What the task asks: Only the lines below, from the one with "Open the Build Events page" through the one with "Select the GLE", are to be written out, exactly.

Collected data
------------------------------------

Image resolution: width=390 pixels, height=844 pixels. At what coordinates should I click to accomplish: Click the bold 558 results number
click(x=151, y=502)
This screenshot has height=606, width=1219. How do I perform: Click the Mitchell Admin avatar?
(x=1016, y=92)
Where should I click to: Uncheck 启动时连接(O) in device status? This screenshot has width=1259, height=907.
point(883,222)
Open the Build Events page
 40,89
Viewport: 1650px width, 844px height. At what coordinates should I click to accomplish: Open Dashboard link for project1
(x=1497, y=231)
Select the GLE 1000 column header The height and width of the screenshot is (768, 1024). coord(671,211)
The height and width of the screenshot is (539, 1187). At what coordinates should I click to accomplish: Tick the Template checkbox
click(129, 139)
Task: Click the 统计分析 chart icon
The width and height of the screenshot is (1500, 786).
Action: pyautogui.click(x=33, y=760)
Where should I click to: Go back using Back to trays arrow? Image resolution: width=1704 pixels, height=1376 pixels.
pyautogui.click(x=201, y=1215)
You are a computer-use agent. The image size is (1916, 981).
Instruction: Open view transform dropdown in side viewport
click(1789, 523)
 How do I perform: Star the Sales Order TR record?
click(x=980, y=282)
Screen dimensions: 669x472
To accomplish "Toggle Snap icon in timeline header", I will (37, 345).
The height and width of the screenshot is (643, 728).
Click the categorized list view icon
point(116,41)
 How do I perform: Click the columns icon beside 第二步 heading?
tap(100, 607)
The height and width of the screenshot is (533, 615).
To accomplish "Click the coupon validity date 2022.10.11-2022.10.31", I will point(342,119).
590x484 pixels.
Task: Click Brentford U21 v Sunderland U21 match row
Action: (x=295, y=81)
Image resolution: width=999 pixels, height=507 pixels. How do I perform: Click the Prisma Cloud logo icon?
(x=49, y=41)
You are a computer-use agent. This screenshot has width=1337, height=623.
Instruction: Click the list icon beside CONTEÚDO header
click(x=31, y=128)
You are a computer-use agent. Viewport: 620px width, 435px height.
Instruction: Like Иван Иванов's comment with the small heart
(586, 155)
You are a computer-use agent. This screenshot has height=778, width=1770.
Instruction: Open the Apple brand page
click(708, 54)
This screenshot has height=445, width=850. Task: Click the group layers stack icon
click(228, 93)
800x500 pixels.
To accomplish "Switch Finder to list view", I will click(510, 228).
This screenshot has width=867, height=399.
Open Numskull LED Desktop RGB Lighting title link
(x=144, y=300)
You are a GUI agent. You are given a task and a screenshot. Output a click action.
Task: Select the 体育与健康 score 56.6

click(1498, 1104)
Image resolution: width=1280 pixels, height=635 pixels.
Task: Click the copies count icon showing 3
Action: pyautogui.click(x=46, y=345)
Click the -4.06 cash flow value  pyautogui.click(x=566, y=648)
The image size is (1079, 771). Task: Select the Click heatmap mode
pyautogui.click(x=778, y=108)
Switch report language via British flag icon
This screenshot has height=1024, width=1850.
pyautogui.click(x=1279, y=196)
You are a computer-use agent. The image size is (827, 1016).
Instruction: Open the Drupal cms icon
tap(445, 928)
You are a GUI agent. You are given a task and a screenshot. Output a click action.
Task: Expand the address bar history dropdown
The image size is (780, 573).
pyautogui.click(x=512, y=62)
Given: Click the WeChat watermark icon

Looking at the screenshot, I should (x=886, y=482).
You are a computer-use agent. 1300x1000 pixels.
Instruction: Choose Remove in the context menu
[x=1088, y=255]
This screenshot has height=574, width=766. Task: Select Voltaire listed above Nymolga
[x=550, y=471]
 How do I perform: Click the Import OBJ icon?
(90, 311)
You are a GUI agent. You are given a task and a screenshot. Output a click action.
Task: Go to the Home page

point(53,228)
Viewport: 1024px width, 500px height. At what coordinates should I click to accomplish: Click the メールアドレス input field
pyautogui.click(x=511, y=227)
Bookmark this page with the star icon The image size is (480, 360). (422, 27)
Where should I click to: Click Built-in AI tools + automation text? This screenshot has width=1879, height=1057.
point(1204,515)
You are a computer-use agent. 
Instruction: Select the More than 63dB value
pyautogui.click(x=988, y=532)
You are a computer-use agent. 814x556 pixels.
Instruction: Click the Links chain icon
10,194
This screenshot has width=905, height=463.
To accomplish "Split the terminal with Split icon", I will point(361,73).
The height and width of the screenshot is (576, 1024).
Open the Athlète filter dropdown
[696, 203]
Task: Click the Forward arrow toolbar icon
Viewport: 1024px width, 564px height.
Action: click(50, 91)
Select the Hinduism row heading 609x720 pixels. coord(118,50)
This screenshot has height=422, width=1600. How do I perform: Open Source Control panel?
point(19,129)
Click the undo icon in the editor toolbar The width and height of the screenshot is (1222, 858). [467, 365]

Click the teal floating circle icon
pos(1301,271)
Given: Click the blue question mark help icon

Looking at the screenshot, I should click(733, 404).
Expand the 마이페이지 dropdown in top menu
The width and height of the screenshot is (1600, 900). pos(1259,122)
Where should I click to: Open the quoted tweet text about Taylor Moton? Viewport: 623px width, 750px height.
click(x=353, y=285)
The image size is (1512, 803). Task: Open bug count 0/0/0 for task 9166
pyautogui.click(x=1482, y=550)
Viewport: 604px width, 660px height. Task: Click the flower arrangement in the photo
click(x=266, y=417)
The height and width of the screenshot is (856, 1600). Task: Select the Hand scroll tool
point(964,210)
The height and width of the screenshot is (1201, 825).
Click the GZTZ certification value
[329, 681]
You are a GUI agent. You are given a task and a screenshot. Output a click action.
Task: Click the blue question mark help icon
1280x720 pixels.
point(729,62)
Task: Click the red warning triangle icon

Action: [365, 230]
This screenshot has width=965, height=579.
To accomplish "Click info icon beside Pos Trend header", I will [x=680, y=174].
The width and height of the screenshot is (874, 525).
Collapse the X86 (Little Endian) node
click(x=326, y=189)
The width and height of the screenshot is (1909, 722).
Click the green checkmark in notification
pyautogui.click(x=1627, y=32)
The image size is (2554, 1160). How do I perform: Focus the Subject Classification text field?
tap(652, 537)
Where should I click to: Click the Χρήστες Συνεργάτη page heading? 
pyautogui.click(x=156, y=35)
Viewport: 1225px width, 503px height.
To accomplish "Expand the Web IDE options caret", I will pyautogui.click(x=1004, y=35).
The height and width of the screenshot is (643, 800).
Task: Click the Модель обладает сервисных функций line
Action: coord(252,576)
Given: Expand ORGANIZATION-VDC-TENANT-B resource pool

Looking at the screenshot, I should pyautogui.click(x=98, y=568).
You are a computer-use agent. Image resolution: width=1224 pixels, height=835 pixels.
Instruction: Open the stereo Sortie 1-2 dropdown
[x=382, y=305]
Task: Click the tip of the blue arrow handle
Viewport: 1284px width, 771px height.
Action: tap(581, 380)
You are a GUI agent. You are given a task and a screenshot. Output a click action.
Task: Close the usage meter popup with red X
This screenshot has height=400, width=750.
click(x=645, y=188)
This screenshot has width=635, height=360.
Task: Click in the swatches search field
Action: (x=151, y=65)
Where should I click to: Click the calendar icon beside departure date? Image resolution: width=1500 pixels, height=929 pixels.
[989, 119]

------------------------------------

Written answer:
Open the Build Events page
 40,89
Viewport: 1650px width, 844px height. At what coordinates should I click to accomplish: Open Dashboard link for project1
(x=1497, y=231)
Select the GLE 1000 column header The height and width of the screenshot is (768, 1024). coord(671,211)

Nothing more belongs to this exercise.